§ **Goal 1**:
Answer these questions using the text about Claggart:
(a) What role does Squeak hold in relation to Claggart?
(b) What does the narrator call Claggart's form of evil in the reference to the Bible?
(c) Whose spilled soup trickled toward Claggart?

§ **Text**:
[START]
Claggart is powerless to not act on his "elemental evil." He can hide his malice but is impelled to act on it.
Claggart's passionate hatred will be acted out on the stage of the deck of the Bellipotent. The narrator speculates when Claggart saw Budd's spilled soup trickling toward him he did not dismiss it as a mere accident. Instead when he saw that it was Budd's soup there arose in him a "spontaneous feeling" of "antipathy." The narrator tells the reader Claggart probably thought the spilled soup was some type of "sly escape of ... feeling" on Budd's part akin to Claggart's malicious intentions. Claggart's interpretation of Budd's "sly" action awakes in him a contempt for Budd that amplified his hatred.
Claggart's contempt has been reinforced by his snitch (or corporal), Squeak. Squeak has reported to his boss he suspects there's a "rat" down among the sailors. Claggart immediately conflates Squeak's suspicions of mutiny with his newfound contempt and hatred for Budd. It seems Claggart has instructed Squeak to observe Budd and to set traps for him that might reveal a tidbit of information Claggart could use to destroy Budd.
Squeak has done what his master commanded, even to the extent of fabricating reports of Budd's iniquity. Squeak has made it his business "to ferment the ill blood by perverting to his chief certain innocent frolics of the good-natured foretopman." He has also made up reports against Budd out of whole cloth. Claggart "never suspected the veracity of these reports" because he knew how unpopular he was among the sailors. He accepts Squeak's false reports to satisfy his "greediness of hate" for Budd. If he can't get more solid proof of Budd's mutinous intent, Claggart is as glad to act "upon surmise as upon certainty." The narrator suggests the spilling of the soup combined with Squeak's false reports are enough evidence for Claggart to make a case against Budd. Having previously had no "evidence" against Budd other than Squeak's fabrications, Claggart uses the spilling of the soup as a welcome "self-justification" for destroying Budd.
The exclusive focus of these chapters is on the theme of innocence and malice. Claggart is the key character explored here. A person with a "normal nature" cannot understand him. Claggart has crossed "the deadly space between" normality and the "insanity" of all-consuming evil. His evil is "not engendered by vicious training or corrupting books or licentious living, but born with him and innate." However, he keeps it hidden behind what seems like normal, ordinary appearance and behavior.
In a reference to the Bible, the narrator calls Claggart's form of evil the "mystery of iniquity" because it can't be traced back to any definitive cause. It is an evil born in him, but why he was born with it is a mystery. The biblical reference to the Pharisee refers to Claggart's desire to use the letter of the law to destroy Billy Budd. (See the Context section for explanation of Guy Fawkes.)
[END]
Records for locating described items:
[START]
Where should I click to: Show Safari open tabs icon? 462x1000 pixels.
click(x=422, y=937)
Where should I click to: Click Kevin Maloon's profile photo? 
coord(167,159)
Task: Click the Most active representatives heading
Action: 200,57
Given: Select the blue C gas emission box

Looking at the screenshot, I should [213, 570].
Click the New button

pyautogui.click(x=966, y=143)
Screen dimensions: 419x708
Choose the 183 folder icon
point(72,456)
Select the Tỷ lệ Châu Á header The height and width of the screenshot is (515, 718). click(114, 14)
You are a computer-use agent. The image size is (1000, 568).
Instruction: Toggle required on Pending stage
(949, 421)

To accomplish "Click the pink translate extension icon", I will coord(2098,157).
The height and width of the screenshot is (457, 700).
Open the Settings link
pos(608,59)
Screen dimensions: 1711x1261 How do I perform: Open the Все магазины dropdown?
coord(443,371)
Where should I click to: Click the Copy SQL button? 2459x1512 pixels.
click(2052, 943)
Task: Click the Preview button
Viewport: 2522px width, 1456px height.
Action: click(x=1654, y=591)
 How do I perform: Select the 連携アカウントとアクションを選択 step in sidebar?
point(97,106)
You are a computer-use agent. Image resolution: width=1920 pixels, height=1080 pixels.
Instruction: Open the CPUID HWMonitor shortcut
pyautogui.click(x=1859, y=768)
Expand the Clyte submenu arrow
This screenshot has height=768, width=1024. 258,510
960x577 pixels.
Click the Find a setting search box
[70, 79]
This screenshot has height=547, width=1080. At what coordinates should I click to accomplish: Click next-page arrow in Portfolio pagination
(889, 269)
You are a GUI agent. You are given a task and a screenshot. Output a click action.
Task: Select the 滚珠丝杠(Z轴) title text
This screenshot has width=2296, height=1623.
[END]
§ **Goal 2**: Return, unchanged, the rows from the line with "Task: Click the Preview button" through the line with "This screenshot has height=768, width=1024.", both included.

§ **Finished answer 1**:
(a) He is Claggart's snitch (or corporal).
(b) The "mystery of iniquity."
(c) Budd's.

§ **Finished answer 2**:
Task: Click the Preview button
Viewport: 2522px width, 1456px height.
Action: click(x=1654, y=591)
 How do I perform: Select the 連携アカウントとアクションを選択 step in sidebar?
point(97,106)
You are a computer-use agent. Image resolution: width=1920 pixels, height=1080 pixels.
Instruction: Open the CPUID HWMonitor shortcut
pyautogui.click(x=1859, y=768)
Expand the Clyte submenu arrow
This screenshot has height=768, width=1024. 258,510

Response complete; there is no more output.